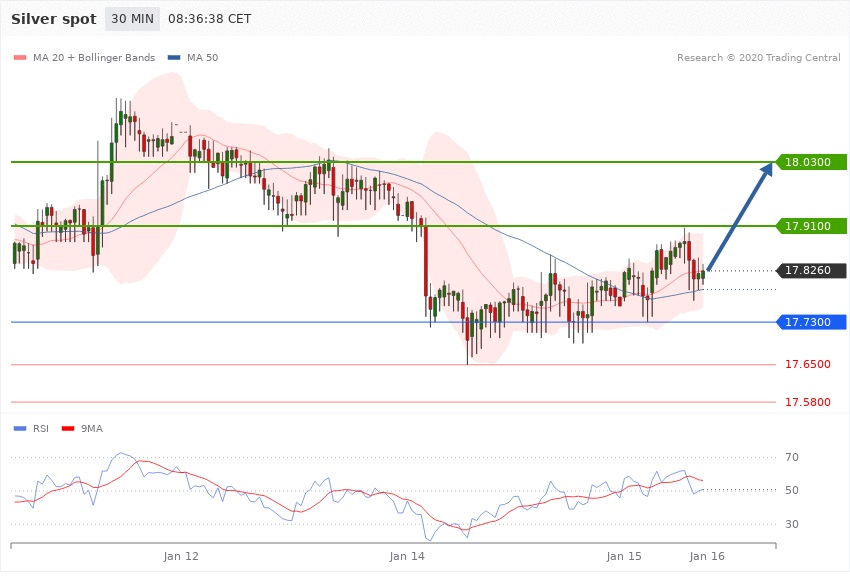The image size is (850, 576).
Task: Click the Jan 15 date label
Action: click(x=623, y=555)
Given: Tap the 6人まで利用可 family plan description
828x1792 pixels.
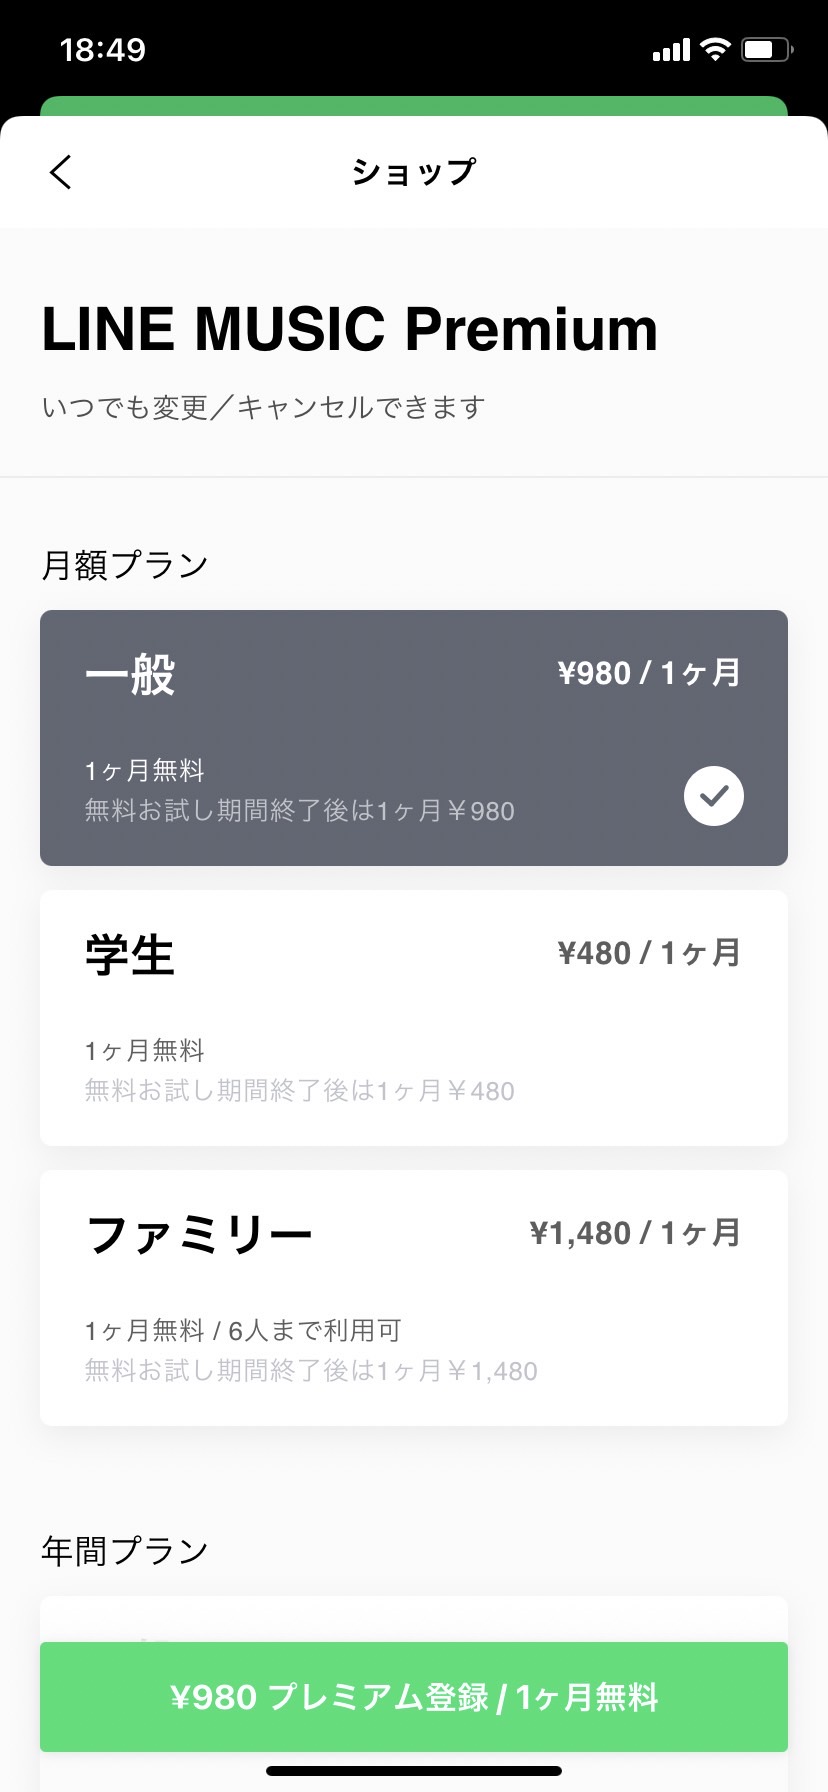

· · · · ·

Instruction: Copy the entries above word for word, leaving out the pictures.

Response for this exercise:
The image size is (850, 576).
Task: Click the Jan 15 date label
Action: click(x=623, y=555)
Given: Tap the 6人まで利用可 family plan description
828x1792 pixels.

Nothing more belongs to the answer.